[Objective]:
List every line of the records that contains the string "screenshot", copying each line in full. Matching is case-sensitive.

-- Records provided start --

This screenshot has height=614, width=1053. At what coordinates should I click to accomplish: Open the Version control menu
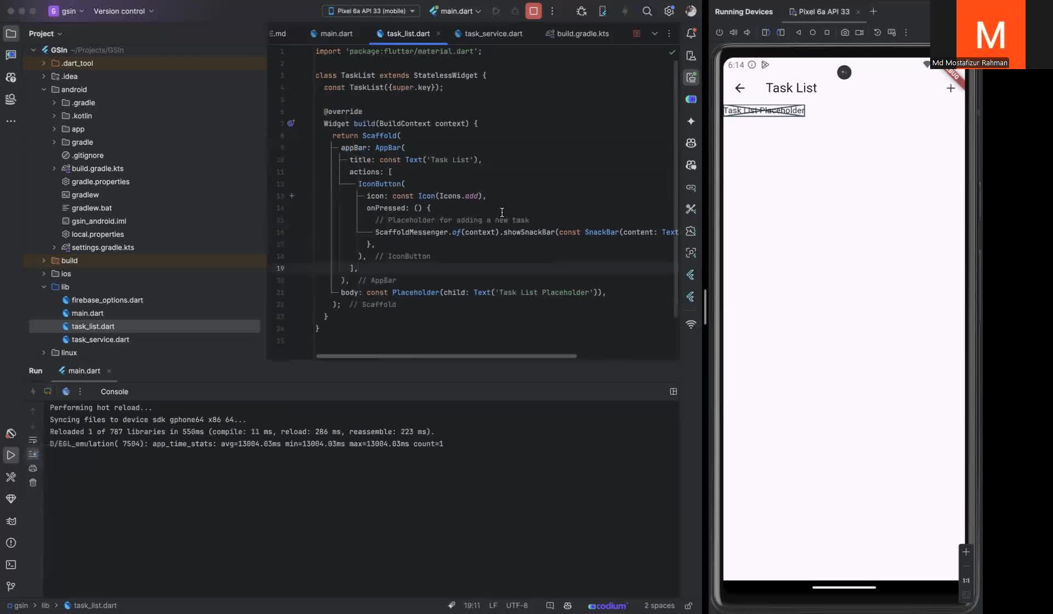click(123, 11)
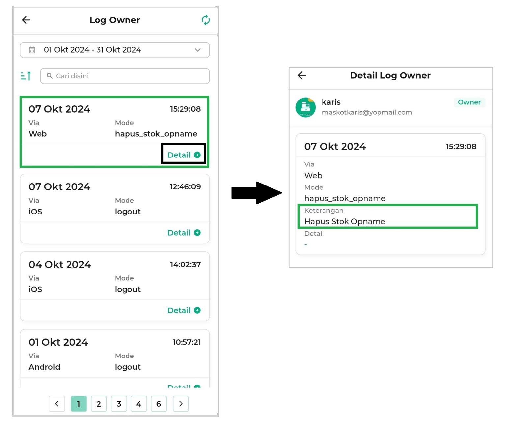Click the refresh icon on Log Owner header
Viewport: 506px width, 428px height.
click(x=206, y=20)
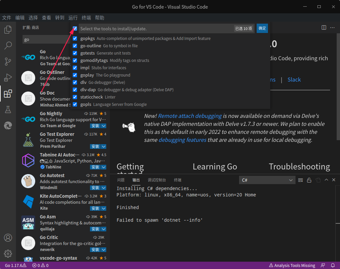Open the Explorer view in activity bar
The image size is (340, 269).
click(x=8, y=30)
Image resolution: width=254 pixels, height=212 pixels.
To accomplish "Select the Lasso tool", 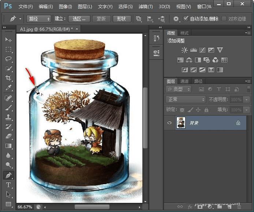I will pyautogui.click(x=8, y=59).
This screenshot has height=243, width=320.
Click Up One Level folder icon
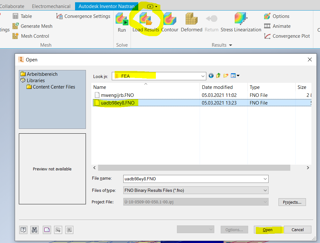tap(218, 75)
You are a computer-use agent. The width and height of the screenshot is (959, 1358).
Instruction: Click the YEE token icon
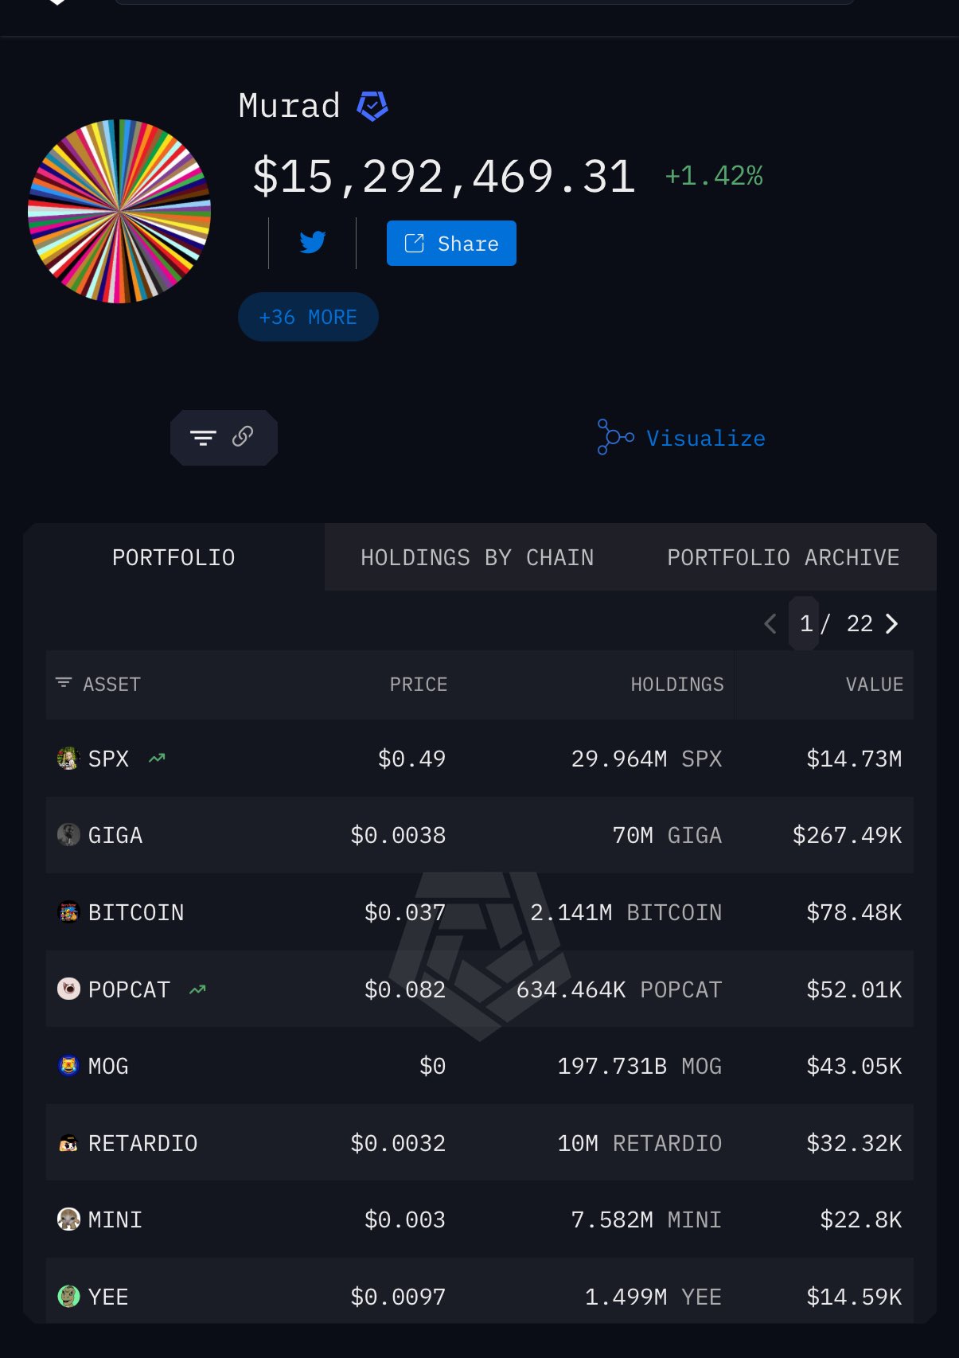tap(68, 1297)
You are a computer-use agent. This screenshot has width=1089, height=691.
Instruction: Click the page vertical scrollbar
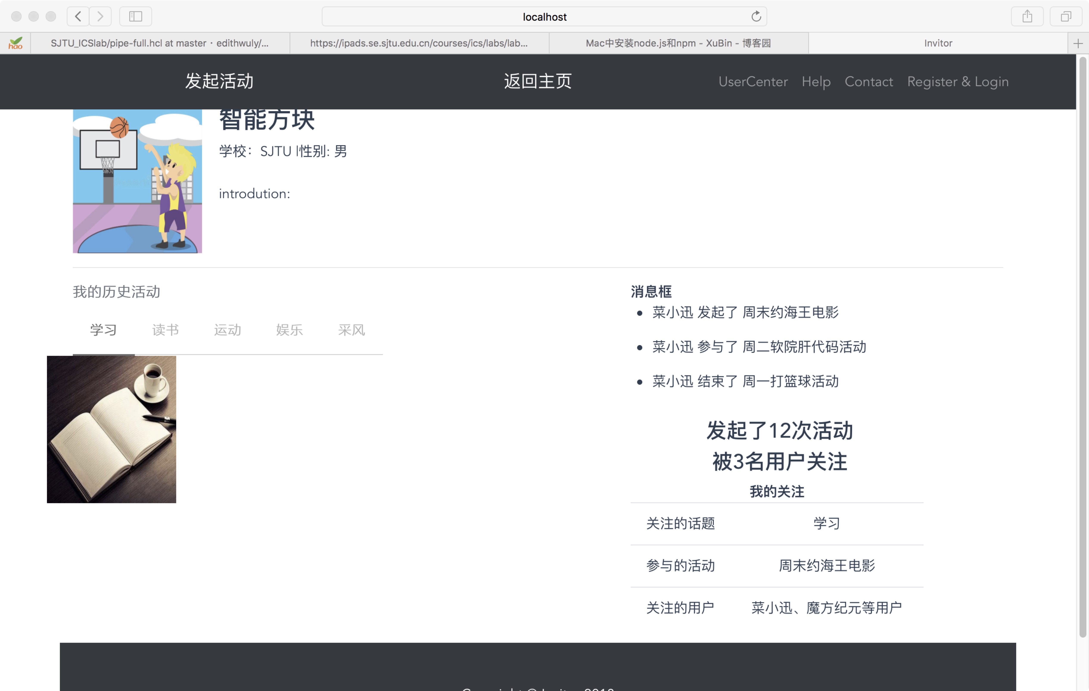point(1082,344)
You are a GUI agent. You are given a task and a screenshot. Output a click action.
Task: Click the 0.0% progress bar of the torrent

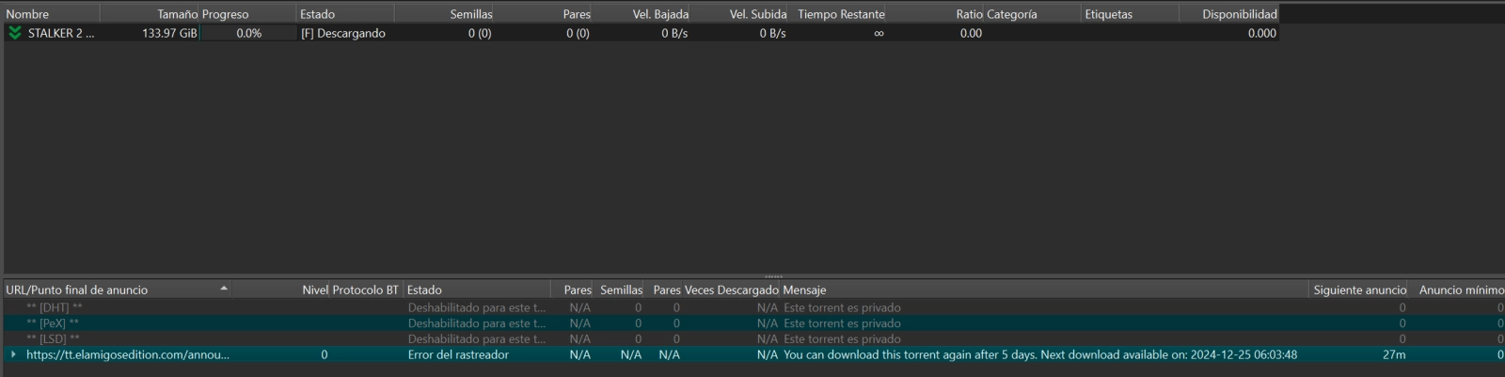point(248,33)
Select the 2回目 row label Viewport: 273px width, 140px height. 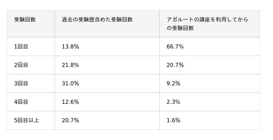(21, 65)
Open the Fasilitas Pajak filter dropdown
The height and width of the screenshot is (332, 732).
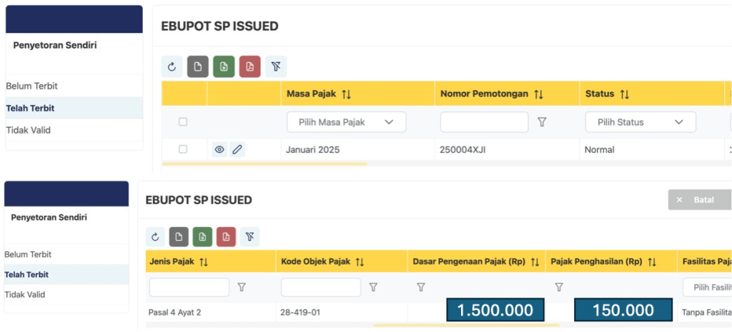pyautogui.click(x=706, y=287)
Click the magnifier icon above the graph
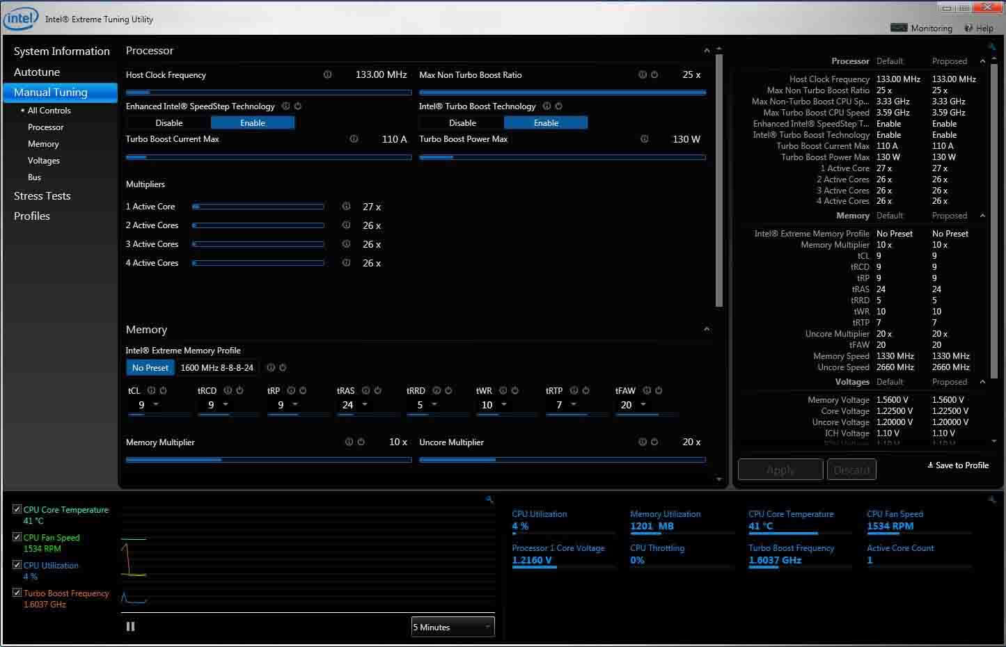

-- Records provided end --

[Exercise response]:
This screenshot has height=614, width=1053. At what coordinates should I click to accomplish: Open the Version control menu
This screenshot has height=243, width=320.
You are a computer-use agent. The width and height of the screenshot is (959, 1358).
You are a computer-use agent. This screenshot has width=1089, height=691.
You are a GUI agent. You are given a task and a screenshot. Output a click action.
The height and width of the screenshot is (332, 732).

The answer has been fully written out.